But there are three reasons to be concerned about how sustainable such a new “normalcy” would be, notes Window on Eurasia’s Paul Goble:
- First, if indeed this plan goes forward, both some in the West and some in Moscow will view it not as an endpoint but as a stage and will press for more, thereby creating a situation that Moscow can better exploit because it has shown itself quite prepared to wait while those in the West hurry to propose yet more new things, including some kind of grand bargain….
- Second, if this plan happens, what does it mean that Russia would support elections in the occupied Donbass according to Western rules?
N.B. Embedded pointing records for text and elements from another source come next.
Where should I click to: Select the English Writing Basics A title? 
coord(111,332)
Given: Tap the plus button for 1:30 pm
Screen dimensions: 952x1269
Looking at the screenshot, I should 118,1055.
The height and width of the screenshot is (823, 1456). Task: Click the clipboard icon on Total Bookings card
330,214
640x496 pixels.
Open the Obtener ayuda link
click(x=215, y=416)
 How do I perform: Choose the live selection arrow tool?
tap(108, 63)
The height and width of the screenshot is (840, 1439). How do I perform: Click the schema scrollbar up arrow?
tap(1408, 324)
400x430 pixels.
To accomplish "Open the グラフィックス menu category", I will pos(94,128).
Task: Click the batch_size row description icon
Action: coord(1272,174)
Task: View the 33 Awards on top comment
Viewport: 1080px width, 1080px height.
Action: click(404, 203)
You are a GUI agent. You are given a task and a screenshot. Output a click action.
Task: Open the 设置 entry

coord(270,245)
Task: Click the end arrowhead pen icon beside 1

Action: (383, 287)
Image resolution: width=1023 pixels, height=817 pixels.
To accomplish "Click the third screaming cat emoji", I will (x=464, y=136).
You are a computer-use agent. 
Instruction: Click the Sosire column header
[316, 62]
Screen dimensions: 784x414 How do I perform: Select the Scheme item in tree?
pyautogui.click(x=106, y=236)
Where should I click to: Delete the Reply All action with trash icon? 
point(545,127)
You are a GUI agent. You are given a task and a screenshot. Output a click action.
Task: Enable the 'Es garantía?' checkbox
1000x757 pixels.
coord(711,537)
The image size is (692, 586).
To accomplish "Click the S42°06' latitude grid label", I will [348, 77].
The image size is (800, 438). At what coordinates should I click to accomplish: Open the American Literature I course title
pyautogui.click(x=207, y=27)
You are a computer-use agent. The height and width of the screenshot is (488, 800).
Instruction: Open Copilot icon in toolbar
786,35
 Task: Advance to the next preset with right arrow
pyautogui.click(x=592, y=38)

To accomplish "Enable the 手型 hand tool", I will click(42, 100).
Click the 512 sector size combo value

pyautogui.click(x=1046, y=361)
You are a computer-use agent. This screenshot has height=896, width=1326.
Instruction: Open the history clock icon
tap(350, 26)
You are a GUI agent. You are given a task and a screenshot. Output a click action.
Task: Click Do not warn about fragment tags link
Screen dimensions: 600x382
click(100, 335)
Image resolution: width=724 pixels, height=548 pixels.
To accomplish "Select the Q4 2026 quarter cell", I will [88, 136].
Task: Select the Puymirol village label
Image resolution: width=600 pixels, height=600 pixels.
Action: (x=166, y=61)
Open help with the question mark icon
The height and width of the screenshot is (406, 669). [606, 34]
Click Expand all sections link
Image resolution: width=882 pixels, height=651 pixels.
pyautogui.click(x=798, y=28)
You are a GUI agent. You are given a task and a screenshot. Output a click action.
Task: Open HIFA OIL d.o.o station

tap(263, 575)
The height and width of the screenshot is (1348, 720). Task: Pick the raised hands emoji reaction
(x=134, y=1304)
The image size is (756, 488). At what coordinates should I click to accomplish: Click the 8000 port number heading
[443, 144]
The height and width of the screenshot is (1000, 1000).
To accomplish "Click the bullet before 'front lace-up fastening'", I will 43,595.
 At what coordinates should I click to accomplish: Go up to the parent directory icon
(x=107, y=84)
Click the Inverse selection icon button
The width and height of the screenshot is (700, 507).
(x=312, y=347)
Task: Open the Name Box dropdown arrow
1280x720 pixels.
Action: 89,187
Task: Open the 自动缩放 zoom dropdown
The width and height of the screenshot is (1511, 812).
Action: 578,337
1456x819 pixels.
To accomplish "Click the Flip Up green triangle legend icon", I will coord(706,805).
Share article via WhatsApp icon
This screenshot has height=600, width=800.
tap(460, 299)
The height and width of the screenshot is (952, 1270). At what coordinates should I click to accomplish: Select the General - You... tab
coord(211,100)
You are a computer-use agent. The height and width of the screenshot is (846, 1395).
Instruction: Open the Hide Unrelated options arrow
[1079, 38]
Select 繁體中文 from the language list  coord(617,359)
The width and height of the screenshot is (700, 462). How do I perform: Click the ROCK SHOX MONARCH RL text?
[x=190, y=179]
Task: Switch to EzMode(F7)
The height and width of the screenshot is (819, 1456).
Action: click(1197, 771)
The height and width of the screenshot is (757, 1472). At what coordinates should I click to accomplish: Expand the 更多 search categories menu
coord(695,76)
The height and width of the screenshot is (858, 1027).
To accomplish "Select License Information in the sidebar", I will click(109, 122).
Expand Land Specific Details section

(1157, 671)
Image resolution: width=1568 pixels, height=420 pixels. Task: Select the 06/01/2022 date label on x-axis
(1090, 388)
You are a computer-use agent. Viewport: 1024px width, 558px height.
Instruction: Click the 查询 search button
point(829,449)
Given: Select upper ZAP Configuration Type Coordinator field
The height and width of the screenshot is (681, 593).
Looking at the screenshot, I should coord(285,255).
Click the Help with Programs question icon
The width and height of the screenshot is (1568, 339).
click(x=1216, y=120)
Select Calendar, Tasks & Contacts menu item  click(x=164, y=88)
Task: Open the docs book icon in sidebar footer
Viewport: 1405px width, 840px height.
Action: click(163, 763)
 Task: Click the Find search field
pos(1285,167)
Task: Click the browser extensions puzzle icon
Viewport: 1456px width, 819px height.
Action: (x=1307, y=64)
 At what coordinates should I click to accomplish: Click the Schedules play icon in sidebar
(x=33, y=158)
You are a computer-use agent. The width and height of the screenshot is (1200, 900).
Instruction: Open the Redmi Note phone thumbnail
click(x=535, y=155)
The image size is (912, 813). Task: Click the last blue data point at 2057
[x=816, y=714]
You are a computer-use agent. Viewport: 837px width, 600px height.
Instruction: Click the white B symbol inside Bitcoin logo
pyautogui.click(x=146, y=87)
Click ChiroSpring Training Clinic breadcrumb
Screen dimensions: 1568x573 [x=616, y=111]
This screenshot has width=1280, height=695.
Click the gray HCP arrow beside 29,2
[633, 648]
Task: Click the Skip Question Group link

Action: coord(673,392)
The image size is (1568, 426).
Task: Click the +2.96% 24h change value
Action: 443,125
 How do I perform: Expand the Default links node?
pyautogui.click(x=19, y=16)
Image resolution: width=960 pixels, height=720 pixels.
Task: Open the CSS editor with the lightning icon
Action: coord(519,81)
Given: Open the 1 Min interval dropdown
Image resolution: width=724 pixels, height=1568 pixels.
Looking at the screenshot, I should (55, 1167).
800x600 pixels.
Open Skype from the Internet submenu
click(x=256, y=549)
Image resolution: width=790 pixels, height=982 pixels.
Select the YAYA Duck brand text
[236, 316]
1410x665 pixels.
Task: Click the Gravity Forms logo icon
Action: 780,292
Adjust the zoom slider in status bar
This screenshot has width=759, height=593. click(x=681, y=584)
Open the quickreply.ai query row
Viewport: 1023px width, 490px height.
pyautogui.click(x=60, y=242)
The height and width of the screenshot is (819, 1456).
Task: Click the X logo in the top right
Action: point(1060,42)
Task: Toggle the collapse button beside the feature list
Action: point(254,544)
Presumably it means that Moscow won’t torpedo them, but any such elections as long as the Russian-Ukrainian border is not closed and Ukrainian sovereignty restored will reflect Russian interests whatever procedures are followed.
- And third, such an arrangement will mean from Vladimir Putin’s perspective that he isn’t really being punished at all for his aggression given that he clearly doesn’t care what happens to his own population and is insulated from popular anger by the police state he has created and that he can engage in some further adventures with confidence that the same will be true again.
“It is here that what Shevtsova reports is both most disturbing and most frightening,” Goble adds. “If Europe allows officials now on watch lists to visit European countries, the West will have given up much of its leverage with the Russian elite whose members will have even less reason to break with Putiin than they did before.”